Reading passage:
########################################

= Nandita Mitra =

American biostatistician

Nandita Mitra is an American biostatistician, and a professor in the Department of Biostatistics and Epidemiology of the Perelman School of Medicine at the University of Pennsylvania. Her research topics include causal inference, health economics and cost-effectiveness analysis, difference in differences estimation, and statistical applications in public health and cancer research. She is editor-in-chief of Observational Studies.

==Education and career==
Mitra majored in mathematics at Brown University, graduating in 1992. After a 1996 master's degree in biostatistics at the University of California, Berkeley, she completed a PhD in biostatistics at Columbia University in 2001. Her dissertation, Analyzing Data From Non-Randomized Studies Using Propensity Score Methodology, was supervised by Daniel F. Heitjan.

########################################

Dataset excerpt:
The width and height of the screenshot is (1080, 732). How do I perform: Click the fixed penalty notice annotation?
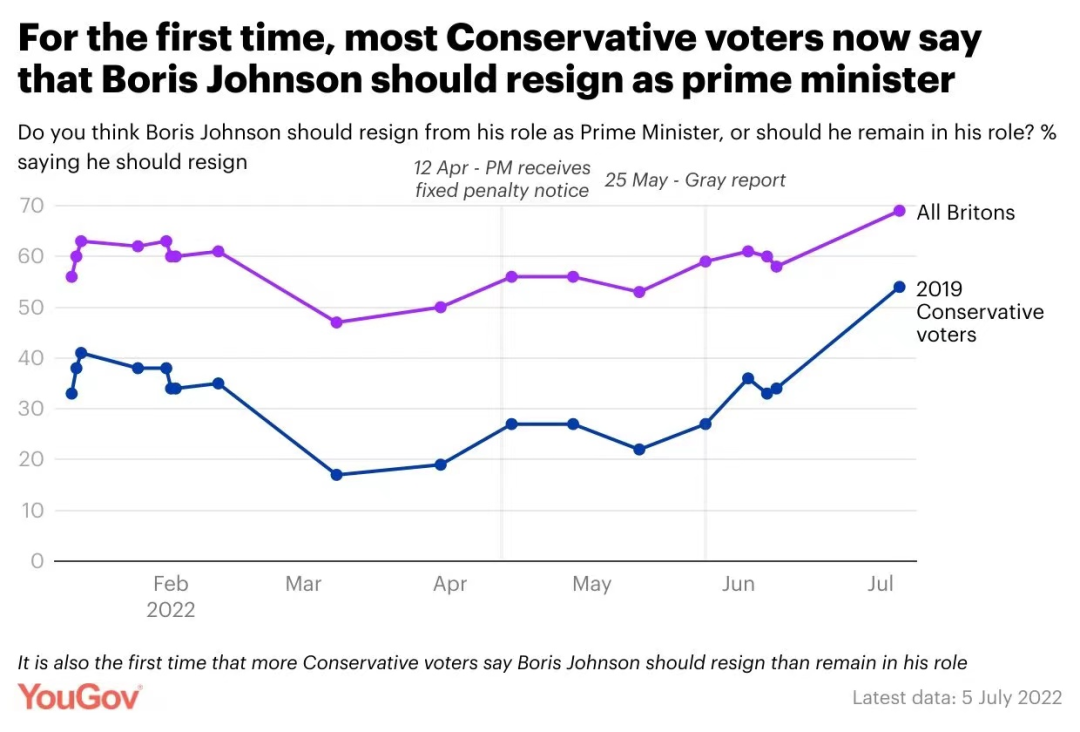pos(502,179)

########################################

In the Nandita Mitra text, who supervised her PhD dissertation?

Daniel F. Heitjan